I've gone through about eight more discs from the EMI "Icons" set of William Steinberg recordings since my last entry on this topic, and there were a number of notable performances on those discs, including many Beethoven and Brahms entries along with a number of other standouts, such as the 1957 recording of the Dvorak Violin Concerto with Nathan Milstein.

But, I wanted to focus in particular on one of my very favorite Steinberg recordings - the Bruckner 4th Symphony. When people talk about the great Bruckner conductors, you seldom hear Steinberg's name mentioned. I wonder if this may be due, in part, to the fact that his golden years as a conductor were spent with the Pittsburgh Symphony Orchestra. Though it was generally recognized in that era as one of the top five US orchestras, it recorded in the States on Capitol Records, which may not have had the cachet of RCA or Columbia.

Whatever the reason, the lack of recognition is regrettable because, among other things, Steinberg was absolutely tremendous with Bruckner. One might expect that a conductor who hated display and attention-grabbing in his role would put out performances of a slightly robotic-sounding nature. Far from it. This Bruckner 4th is as nuanced a performance as I've ever heard on disc, with so many subtle surprises. Sometimes Bruckner sounds repetitive and frustratingly impotent. In Steinberg's hands, we have a performance that not only brings out the power of the work, but makes everything seem somehow inevitable.

Before ending this, I also wanted to draw attention to another surprise on this particular disc. The Bruckner is (oddly) paired with a suite from Handel's Water Music. We've all become so used to HIP performances of Handel's music these days that the older mid-20th century performances seem bloated and inappropriate. In the case of Water Music and the Royal Fireworks Music, though, I have to confess to an anachronistic love a really lush orchestral interpretation from time to time.

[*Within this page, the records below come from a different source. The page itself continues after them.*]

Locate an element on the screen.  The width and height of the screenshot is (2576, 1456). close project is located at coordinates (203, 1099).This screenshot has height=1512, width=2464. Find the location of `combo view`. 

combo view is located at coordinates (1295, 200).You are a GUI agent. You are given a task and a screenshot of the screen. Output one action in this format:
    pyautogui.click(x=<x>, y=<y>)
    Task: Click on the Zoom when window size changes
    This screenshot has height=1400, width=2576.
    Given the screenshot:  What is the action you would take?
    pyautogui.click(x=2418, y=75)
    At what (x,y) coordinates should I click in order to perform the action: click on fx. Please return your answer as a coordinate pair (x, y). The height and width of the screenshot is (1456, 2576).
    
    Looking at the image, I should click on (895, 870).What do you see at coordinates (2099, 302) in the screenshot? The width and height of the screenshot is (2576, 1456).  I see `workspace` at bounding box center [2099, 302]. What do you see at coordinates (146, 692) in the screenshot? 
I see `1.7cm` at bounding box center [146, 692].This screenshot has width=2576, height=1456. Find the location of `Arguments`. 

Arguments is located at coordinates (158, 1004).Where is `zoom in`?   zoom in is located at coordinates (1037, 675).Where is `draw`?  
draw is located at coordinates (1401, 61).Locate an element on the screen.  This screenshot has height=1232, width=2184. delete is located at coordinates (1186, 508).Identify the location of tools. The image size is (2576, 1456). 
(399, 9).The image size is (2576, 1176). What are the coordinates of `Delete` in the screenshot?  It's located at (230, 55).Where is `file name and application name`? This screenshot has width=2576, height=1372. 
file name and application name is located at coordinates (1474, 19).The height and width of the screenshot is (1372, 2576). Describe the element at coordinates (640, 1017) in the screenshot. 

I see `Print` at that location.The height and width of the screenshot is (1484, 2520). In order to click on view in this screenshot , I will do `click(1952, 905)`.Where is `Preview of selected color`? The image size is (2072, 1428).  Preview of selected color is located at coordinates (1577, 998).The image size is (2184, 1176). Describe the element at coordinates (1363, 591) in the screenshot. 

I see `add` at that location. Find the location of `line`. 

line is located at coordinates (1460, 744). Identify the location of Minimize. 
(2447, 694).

I remember that years ago I went on a search for my ideal non-HIP performance of this music, but I was really disappointed with everything I heard, even when I had prepared myself to like it, based on the conductor's reputation. I wish I had found this recording then - it is exactly what I was looking for. Steinberg never drags his feet (ala Ormandy), but also never rushes things. He lets the orchestra breathe. I was very, very pleased.


----------